● **Aim of the exercise**:
Copy the lines exactly. Begin at the first line of the data and stop after the line with "Viewport: 1568px width, 558px height.".

(Stored items from a collection)
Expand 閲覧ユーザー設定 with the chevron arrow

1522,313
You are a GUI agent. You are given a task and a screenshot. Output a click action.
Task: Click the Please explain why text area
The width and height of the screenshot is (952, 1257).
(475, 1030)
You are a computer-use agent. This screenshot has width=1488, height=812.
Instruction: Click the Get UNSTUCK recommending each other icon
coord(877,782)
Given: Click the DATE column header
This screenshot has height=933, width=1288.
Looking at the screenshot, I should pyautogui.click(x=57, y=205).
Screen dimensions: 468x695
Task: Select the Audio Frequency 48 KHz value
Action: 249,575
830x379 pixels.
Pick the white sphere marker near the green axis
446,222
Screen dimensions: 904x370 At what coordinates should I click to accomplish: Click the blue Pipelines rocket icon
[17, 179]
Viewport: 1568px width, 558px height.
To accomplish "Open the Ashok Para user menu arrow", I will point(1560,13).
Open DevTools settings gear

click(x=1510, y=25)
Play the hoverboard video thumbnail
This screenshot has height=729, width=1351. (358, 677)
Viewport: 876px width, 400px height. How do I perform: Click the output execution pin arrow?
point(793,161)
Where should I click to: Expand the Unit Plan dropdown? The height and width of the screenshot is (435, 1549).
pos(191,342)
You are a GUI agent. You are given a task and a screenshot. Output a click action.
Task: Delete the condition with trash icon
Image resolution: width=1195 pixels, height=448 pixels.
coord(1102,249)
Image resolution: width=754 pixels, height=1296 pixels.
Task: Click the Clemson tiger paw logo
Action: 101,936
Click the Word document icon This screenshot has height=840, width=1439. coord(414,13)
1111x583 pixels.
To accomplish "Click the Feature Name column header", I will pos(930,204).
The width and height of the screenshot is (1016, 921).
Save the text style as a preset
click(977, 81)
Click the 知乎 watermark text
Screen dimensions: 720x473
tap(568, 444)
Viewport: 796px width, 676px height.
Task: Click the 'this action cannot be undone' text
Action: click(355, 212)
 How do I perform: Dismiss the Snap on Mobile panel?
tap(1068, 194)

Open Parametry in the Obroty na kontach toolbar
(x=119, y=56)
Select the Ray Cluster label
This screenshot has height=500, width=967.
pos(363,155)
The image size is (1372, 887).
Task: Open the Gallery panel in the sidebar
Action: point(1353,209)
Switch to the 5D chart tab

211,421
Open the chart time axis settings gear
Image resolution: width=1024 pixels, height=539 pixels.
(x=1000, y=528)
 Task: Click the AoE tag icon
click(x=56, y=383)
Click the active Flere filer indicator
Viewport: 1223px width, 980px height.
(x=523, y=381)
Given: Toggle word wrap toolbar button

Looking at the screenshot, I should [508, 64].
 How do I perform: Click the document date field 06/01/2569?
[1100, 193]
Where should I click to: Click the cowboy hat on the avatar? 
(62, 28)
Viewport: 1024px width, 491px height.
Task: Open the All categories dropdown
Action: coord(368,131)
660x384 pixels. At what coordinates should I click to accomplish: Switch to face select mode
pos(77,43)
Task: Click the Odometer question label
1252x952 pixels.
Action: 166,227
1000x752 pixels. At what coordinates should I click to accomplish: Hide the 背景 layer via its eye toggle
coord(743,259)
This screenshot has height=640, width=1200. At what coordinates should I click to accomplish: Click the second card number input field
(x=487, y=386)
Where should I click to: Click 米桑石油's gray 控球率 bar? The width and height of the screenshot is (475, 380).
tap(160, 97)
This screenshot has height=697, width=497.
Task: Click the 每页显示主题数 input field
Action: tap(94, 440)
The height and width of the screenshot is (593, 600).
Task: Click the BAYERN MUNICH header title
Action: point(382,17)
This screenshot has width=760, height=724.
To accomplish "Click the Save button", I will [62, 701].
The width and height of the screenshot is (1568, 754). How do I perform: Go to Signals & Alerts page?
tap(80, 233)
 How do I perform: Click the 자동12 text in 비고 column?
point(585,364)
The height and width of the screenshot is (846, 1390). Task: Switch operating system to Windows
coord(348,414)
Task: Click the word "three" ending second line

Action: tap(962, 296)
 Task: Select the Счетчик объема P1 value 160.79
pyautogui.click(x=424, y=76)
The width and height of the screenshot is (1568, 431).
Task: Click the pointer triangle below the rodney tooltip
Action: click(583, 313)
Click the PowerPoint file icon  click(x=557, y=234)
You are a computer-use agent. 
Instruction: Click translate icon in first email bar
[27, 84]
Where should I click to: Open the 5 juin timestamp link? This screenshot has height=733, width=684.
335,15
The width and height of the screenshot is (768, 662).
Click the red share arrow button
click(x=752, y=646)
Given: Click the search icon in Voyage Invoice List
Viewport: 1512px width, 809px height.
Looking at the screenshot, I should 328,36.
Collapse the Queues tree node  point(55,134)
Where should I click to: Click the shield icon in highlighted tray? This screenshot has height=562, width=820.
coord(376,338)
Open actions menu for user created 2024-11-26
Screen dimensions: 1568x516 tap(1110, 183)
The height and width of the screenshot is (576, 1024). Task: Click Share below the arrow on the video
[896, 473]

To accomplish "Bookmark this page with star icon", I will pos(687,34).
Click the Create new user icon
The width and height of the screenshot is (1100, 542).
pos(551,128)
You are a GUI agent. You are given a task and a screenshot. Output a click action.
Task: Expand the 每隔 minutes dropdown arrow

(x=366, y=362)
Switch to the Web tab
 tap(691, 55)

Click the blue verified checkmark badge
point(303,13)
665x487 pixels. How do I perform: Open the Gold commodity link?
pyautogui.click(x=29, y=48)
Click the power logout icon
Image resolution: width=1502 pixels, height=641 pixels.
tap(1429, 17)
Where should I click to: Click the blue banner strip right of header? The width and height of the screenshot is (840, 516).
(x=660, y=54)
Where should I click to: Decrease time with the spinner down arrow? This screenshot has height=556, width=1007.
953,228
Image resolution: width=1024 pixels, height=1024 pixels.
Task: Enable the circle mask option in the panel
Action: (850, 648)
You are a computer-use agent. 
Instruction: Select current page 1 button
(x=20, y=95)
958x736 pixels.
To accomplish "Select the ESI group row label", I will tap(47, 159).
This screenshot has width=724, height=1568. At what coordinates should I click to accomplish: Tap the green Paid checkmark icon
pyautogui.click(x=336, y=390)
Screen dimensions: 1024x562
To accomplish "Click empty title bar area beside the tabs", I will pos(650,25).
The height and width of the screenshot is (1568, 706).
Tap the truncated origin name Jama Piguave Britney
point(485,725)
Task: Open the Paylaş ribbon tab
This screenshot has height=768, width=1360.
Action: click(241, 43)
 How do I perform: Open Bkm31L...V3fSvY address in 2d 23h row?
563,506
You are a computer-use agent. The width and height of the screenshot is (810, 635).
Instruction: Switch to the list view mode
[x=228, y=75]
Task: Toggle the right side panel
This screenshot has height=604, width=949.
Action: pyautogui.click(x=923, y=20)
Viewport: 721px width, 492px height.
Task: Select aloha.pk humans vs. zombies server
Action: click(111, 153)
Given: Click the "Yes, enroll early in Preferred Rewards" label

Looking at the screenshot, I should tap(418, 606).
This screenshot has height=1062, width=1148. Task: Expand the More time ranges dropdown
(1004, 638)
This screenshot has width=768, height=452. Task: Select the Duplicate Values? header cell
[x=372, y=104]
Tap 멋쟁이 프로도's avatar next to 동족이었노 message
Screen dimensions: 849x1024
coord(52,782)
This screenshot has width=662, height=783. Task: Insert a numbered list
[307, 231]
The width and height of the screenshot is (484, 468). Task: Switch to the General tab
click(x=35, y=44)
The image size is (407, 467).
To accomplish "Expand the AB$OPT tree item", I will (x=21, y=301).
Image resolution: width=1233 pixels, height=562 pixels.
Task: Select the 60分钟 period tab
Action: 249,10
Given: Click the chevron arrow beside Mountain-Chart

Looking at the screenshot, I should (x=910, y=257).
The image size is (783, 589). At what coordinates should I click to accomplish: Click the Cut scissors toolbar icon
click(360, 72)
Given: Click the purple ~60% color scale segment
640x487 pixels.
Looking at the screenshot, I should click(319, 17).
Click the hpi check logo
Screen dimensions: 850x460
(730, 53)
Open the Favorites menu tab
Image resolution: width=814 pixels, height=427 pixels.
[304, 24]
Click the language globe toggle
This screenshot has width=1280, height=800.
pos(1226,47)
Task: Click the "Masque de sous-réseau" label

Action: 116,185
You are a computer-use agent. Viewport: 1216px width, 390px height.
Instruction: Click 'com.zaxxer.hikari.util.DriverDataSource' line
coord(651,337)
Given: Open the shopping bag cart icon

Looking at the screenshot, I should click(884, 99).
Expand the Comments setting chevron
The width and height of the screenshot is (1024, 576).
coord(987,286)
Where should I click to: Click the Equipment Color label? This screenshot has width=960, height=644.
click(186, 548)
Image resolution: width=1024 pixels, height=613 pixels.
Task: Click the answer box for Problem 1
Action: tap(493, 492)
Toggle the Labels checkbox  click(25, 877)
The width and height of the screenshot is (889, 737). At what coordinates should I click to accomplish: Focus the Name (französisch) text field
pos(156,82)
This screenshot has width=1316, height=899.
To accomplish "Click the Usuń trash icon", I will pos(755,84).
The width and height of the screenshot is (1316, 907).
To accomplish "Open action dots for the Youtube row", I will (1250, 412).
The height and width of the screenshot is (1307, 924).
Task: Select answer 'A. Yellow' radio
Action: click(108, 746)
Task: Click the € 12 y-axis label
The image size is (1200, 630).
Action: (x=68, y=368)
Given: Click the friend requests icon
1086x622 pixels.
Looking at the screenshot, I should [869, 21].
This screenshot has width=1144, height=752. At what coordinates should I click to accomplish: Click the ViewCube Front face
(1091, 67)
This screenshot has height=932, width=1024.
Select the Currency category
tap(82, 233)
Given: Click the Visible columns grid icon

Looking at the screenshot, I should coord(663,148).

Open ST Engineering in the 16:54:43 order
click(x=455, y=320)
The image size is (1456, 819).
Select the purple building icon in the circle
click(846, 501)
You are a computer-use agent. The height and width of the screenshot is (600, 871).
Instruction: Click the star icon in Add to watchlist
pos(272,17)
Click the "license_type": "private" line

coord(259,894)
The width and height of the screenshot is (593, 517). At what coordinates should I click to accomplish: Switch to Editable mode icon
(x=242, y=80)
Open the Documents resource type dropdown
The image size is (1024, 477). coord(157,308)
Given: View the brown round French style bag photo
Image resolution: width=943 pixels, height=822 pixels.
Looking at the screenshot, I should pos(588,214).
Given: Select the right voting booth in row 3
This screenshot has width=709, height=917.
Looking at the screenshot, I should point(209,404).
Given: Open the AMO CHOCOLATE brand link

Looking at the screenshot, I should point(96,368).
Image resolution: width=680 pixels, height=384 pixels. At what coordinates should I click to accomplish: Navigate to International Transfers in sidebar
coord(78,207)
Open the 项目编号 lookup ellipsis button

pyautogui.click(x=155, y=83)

● **Reply to the task**:
Expand 閲覧ユーザー設定 with the chevron arrow

1522,313
You are a GUI agent. You are given a task and a screenshot. Output a click action.
Task: Click the Please explain why text area
The width and height of the screenshot is (952, 1257).
(475, 1030)
You are a computer-use agent. This screenshot has width=1488, height=812.
Instruction: Click the Get UNSTUCK recommending each other icon
coord(877,782)
Given: Click the DATE column header
This screenshot has height=933, width=1288.
Looking at the screenshot, I should pyautogui.click(x=57, y=205).
Screen dimensions: 468x695
Task: Select the Audio Frequency 48 KHz value
Action: 249,575
830x379 pixels.
Pick the white sphere marker near the green axis
446,222
Screen dimensions: 904x370 At what coordinates should I click to accomplish: Click the blue Pipelines rocket icon
[17, 179]
Viewport: 1568px width, 558px height.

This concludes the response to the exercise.